企業物価、6月も過去最高=飲食料や石油、電力上昇―日銀

国内企業物価指数の推移
国内企業物価指数の推移

 日銀が12日発表した6月の国内企業物価指数(速報値、2020年平均=100)は113.8となり、3カ月連続で過去最高を更新した。前年同月比9.2%上昇と16カ月連続のプラス。ロシアのウクライナ侵攻を背景としたエネルギー価格高騰や円安を受けた飲食料品の値上げなどが進んだ。企業物価指数は企業間で取引されるモノの価格を示す。
 分野別では石油・石炭製品が22.2%、化学製品が12.5%、電力・都市ガス・水道が28.2%といずれも大幅に上昇。原油高の影響を受けやすい品目が全体の水準を押し上げた。
 飲食料品は4.6%引き上がり、指数は106.1と過去最高を更新。
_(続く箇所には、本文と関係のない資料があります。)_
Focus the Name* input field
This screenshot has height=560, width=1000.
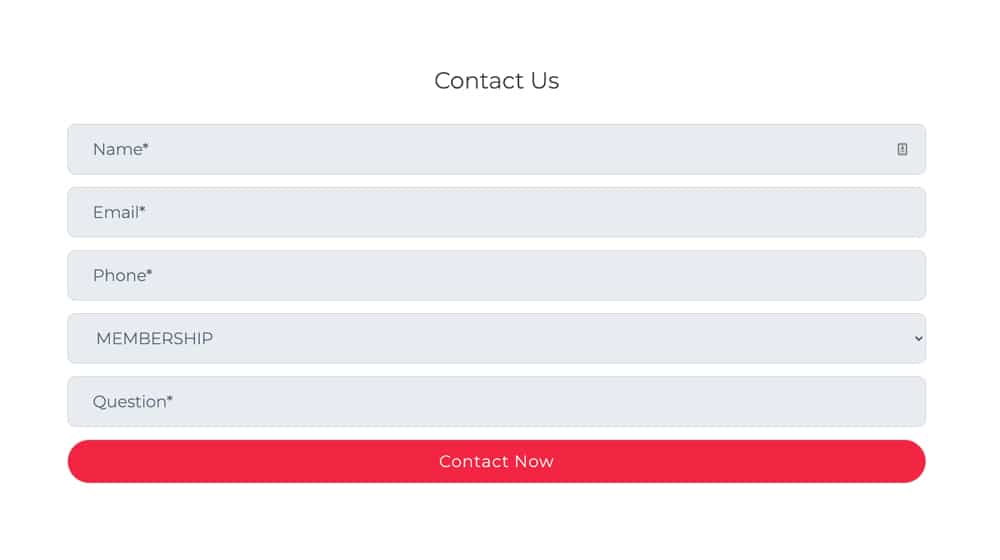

原材料価格の高騰を消費者への販売価格に転嫁する動きが広がっており、日銀は値上げの動向について「引き続き注視していく」としている。 
 日銀によると、調査対象515品目のうち約8割の409品目が上昇。5月に比べて上昇品目は減ったが、依然高水準という。
 輸入物価を円ベースで見た指数は、前年同月比46.3%上昇。円安の影響が大きく、比較可能な1981年以降で最大の上昇率となった。